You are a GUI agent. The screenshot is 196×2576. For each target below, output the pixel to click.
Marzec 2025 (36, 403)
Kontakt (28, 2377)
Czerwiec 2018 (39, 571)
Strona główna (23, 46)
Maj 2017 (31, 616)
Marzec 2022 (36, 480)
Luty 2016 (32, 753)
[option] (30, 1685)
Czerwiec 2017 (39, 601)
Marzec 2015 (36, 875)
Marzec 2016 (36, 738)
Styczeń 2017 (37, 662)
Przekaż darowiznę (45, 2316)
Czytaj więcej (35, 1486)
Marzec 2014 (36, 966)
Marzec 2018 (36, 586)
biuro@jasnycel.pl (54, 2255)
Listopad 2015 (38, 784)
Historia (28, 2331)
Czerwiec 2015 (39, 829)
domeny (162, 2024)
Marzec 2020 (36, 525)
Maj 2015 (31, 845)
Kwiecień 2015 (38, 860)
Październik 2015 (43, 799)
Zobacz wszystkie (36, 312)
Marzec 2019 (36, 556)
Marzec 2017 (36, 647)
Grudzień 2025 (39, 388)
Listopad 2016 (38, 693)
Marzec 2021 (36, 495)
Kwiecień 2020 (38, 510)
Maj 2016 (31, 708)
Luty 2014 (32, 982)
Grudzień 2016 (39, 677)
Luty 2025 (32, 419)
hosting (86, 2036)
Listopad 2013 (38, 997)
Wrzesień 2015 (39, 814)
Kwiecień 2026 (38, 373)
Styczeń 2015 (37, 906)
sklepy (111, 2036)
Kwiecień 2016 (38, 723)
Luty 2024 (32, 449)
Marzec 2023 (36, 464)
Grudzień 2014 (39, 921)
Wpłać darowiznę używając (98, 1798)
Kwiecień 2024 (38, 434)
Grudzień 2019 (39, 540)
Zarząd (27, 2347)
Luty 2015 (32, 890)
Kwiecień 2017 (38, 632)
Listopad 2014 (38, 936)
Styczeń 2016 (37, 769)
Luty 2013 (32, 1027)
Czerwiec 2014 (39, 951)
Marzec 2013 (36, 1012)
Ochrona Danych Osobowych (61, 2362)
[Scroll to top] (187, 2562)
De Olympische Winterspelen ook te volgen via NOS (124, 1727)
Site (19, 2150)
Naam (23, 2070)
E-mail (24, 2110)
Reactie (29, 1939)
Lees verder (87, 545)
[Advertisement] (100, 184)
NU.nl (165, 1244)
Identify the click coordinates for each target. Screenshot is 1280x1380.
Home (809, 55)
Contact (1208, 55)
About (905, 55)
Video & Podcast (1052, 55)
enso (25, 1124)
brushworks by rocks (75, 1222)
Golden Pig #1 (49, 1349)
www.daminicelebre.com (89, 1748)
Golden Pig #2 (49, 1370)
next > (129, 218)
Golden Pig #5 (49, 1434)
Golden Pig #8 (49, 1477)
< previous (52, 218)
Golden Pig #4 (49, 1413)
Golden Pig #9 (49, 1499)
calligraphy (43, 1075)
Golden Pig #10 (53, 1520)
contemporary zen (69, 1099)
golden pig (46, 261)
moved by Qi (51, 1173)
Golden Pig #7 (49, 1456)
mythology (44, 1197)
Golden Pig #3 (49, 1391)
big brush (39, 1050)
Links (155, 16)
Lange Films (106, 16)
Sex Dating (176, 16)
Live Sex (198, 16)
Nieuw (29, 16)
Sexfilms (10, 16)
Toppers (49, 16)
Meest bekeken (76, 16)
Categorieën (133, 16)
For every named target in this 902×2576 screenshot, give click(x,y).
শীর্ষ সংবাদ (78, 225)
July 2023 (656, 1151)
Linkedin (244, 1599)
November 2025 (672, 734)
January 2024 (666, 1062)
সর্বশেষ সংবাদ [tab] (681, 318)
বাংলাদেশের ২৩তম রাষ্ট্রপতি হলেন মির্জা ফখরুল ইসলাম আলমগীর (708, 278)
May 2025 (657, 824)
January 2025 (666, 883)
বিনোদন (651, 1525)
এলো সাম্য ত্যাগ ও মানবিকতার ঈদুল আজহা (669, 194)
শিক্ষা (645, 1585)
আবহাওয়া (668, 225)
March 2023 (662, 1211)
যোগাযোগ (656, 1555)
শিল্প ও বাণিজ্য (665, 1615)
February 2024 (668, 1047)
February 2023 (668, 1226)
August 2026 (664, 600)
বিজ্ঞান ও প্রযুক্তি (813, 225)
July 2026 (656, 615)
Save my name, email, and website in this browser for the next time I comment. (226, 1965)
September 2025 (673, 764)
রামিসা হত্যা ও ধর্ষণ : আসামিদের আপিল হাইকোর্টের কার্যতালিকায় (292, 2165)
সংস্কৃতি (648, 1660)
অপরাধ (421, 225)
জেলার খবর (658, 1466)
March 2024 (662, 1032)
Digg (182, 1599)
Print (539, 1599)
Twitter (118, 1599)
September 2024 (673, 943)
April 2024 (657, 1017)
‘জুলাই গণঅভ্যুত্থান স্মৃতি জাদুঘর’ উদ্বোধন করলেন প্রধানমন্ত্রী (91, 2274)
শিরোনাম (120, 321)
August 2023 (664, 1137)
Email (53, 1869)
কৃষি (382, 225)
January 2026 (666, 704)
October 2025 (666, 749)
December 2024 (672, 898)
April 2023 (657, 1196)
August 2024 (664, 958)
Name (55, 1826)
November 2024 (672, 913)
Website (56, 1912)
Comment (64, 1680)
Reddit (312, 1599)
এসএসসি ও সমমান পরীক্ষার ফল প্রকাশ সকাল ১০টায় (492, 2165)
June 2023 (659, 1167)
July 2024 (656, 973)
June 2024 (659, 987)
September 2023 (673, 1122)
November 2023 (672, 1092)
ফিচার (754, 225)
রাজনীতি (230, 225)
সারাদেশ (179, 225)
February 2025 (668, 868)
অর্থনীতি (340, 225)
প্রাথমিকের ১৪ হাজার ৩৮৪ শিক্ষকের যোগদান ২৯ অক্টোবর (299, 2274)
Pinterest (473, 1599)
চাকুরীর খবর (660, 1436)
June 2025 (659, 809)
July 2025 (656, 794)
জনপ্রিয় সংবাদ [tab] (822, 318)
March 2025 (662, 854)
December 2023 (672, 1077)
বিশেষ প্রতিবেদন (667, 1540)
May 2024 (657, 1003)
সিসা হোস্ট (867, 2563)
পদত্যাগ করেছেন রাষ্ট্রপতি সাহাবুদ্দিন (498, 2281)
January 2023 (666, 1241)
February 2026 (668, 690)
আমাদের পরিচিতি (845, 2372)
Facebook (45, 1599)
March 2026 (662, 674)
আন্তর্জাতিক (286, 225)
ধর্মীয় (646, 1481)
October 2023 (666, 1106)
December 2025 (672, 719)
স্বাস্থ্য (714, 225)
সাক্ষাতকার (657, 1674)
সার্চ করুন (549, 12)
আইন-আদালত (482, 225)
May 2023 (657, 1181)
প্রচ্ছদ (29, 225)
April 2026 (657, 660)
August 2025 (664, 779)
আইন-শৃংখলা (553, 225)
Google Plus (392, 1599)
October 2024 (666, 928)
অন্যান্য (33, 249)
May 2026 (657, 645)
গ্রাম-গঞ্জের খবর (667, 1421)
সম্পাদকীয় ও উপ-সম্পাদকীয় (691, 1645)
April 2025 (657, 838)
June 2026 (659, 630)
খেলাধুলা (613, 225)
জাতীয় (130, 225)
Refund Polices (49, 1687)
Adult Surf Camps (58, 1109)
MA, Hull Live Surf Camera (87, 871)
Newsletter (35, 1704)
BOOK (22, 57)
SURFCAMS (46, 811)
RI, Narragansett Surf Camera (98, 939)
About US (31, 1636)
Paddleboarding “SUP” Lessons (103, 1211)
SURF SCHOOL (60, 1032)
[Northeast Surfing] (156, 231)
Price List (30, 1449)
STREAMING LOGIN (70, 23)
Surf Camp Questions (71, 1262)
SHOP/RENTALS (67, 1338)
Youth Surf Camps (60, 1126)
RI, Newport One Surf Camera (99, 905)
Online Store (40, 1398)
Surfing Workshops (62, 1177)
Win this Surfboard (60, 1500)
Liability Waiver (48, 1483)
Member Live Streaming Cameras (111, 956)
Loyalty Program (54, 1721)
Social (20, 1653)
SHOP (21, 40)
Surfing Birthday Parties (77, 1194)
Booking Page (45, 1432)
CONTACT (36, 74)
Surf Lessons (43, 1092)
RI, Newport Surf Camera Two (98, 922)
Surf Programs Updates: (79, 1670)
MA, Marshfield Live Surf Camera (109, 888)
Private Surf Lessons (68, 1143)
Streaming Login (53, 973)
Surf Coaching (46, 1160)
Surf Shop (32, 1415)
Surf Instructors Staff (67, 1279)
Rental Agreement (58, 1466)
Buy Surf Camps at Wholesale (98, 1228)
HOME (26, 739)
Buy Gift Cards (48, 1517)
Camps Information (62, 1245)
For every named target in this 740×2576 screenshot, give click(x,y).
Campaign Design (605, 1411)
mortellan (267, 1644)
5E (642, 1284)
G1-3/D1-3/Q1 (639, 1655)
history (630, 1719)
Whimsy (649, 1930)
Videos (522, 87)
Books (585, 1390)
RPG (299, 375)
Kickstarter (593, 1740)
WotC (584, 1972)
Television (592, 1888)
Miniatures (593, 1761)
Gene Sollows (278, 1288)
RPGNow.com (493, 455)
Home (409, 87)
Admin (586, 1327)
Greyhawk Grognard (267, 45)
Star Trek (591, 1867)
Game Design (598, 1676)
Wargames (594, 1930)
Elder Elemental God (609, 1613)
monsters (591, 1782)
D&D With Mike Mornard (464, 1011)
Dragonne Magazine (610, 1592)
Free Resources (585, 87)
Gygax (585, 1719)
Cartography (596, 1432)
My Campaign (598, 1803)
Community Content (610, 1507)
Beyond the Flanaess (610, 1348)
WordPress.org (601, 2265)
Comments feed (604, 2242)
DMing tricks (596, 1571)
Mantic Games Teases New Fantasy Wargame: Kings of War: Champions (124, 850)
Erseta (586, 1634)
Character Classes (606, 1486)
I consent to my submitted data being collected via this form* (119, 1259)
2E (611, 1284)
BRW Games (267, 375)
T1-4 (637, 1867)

What to do:
If a line comes after the one containing "Październik 2015 (43, 799)", leave it out; set down every line of the data before it, and that line itself, exactly.

Task response:
You are a GUI agent. The screenshot is 196×2576. For each target below, output the pixel to click.
Marzec 2025 (36, 403)
Kontakt (28, 2377)
Czerwiec 2018 (39, 571)
Strona główna (23, 46)
Maj 2017 (31, 616)
Marzec 2022 (36, 480)
Luty 2016 (32, 753)
[option] (30, 1685)
Czerwiec 2017 (39, 601)
Marzec 2015 (36, 875)
Marzec 2016 (36, 738)
Styczeń 2017 (37, 662)
Przekaż darowiznę (45, 2316)
Czytaj więcej (35, 1486)
Marzec 2014 (36, 966)
Marzec 2018 (36, 586)
biuro@jasnycel.pl (54, 2255)
Listopad 2015 (38, 784)
Historia (28, 2331)
Czerwiec 2015 (39, 829)
domeny (162, 2024)
Marzec 2020 (36, 525)
Maj 2015 (31, 845)
Kwiecień 2015 (38, 860)
Październik 2015 (43, 799)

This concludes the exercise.